GithubHelp home page GithubHelp logo

Comments (8)

pavelkumbrasev avatar pavelkumbrasev commented on September 27, 2024

Hi @blonded04,
Sorry I didn't understand your question.
What is the problem you highlighted in gdb?

from onetbb.

blonded04 avatar blonded04 commented on September 27, 2024

Hi @blonded04, Sorry I didn't understand your question. What is the problem you highlighted in gdb?
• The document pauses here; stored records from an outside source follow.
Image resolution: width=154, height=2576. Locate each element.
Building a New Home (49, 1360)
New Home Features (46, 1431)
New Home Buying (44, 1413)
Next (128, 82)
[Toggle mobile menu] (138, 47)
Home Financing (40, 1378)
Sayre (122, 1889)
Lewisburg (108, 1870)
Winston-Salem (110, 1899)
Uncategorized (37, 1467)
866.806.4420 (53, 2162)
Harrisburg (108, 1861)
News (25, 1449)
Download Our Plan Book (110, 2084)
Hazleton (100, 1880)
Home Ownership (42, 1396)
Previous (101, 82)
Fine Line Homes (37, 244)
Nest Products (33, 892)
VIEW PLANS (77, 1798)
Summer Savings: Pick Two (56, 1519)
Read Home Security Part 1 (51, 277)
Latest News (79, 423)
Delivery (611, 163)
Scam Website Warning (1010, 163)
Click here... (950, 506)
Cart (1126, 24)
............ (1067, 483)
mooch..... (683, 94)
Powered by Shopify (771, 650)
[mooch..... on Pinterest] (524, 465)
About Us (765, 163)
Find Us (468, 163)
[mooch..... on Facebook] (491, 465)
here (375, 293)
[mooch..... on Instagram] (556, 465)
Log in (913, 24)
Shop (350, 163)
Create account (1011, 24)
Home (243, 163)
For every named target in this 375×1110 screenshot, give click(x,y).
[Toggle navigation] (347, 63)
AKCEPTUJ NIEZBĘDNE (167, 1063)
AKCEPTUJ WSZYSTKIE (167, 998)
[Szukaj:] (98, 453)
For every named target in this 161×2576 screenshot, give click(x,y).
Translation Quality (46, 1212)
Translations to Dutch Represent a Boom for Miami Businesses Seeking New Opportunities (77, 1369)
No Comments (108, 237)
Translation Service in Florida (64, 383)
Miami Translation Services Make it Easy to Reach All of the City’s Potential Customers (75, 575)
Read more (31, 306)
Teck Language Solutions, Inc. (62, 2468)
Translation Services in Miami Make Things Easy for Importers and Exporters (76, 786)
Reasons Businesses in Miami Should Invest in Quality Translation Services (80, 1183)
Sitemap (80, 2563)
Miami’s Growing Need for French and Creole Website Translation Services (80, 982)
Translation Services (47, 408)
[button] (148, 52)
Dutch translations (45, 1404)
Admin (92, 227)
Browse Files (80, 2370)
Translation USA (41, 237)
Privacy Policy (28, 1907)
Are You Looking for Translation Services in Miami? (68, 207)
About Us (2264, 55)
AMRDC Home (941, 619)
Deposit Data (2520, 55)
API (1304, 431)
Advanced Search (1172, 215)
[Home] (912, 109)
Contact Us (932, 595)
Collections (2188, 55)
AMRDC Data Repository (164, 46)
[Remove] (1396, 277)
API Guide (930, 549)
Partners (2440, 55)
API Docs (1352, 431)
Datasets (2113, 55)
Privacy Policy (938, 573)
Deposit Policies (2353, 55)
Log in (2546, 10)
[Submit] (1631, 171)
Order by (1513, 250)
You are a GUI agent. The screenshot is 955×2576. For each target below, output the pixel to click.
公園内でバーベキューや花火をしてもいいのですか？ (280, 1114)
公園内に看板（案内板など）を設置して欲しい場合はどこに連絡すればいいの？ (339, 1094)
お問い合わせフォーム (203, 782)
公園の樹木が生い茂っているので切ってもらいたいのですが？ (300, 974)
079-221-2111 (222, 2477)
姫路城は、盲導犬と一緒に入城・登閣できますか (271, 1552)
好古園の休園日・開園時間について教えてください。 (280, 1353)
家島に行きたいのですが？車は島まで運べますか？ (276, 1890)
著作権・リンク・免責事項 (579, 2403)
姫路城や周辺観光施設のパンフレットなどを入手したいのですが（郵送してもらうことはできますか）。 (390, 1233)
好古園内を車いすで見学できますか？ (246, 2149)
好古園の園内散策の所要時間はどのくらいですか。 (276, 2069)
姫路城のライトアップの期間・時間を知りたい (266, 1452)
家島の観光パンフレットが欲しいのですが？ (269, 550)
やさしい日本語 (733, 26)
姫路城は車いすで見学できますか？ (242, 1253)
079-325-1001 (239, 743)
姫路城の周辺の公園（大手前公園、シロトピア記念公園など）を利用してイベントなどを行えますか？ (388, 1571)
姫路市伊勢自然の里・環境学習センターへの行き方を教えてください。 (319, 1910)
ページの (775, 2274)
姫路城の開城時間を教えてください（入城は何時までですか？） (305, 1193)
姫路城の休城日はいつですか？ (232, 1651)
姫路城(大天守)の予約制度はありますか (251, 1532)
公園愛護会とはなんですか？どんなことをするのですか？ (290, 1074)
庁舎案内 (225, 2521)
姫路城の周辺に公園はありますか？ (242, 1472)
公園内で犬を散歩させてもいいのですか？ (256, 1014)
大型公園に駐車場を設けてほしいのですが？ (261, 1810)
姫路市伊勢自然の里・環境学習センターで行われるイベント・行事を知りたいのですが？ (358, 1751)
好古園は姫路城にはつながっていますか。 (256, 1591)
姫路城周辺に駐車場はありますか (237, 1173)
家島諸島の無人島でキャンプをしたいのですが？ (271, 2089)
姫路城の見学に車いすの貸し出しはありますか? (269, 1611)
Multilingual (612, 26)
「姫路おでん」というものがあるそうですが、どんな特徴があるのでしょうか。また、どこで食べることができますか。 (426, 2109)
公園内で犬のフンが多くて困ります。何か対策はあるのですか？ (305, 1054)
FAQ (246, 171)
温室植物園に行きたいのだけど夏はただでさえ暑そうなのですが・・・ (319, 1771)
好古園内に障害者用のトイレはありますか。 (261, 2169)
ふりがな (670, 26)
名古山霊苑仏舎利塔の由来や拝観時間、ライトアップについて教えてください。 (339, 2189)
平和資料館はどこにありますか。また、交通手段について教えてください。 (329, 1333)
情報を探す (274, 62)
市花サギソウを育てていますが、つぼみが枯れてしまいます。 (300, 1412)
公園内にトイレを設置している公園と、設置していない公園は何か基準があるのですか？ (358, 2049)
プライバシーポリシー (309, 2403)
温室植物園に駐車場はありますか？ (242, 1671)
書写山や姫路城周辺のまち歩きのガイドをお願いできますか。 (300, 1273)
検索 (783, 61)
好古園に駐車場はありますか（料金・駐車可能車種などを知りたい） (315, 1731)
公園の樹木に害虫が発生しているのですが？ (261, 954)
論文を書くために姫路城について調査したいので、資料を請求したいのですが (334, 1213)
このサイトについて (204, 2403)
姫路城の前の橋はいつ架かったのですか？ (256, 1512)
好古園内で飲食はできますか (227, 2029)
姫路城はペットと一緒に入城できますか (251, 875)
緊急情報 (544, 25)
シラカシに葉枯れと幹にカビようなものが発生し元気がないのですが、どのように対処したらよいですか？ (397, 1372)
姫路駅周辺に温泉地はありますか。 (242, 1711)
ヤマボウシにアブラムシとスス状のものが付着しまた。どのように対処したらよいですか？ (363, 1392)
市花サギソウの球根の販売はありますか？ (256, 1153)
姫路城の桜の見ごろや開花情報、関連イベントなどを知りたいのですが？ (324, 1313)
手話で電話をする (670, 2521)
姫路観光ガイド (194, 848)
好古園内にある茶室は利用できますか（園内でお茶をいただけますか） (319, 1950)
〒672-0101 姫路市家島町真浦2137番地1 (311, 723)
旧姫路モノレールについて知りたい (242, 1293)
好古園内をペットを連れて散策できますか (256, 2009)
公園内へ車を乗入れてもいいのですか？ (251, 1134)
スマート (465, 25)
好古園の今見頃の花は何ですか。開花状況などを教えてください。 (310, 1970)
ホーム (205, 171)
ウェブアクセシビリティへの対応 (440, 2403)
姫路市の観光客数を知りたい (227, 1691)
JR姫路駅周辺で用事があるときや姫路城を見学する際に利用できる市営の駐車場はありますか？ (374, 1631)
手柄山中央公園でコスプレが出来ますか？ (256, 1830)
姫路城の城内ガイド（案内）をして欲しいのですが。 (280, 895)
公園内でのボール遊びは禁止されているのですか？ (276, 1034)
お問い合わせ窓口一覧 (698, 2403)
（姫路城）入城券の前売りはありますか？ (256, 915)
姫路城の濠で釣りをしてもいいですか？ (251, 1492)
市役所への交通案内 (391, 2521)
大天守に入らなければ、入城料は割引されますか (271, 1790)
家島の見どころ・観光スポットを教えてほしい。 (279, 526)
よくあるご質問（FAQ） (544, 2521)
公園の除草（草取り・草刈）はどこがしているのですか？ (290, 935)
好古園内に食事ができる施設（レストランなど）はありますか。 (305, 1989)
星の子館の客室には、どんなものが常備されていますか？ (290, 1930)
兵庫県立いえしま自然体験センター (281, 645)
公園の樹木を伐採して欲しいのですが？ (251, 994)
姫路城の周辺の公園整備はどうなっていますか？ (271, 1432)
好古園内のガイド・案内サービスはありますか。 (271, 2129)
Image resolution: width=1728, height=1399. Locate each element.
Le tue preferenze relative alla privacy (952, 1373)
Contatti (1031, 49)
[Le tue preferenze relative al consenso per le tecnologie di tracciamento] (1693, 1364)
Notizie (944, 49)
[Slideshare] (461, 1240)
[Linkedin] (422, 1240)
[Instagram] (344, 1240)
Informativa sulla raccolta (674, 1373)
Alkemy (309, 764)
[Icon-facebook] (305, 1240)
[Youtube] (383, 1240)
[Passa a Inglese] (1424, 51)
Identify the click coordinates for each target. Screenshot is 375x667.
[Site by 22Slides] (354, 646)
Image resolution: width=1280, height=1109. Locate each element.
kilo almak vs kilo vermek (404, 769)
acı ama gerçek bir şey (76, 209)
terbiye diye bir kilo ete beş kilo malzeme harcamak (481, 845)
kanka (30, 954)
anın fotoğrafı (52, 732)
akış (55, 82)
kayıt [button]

I get segfaults on that line :(

new (&ctx.my_cpu_ctl_env) d1::cpu_ctl_env(*src_ctl);

Probably something wrong with ctx.my_cpu_ctl_env (null potentially?) or with src_ctl.

from onetbb.

pavelkumbrasev avatar pavelkumbrasev commented on September 27, 2024

It hard to say what went wrong. Could you provide reproducer?

from onetbb.

blonded04 avatar blonded04 commented on September 27, 2024

Sorry, it took a while, however the smallest reproducer I got problems with task_group_context is 65 lines of diff to TBB (Ubuntu, Ryzen 5500u).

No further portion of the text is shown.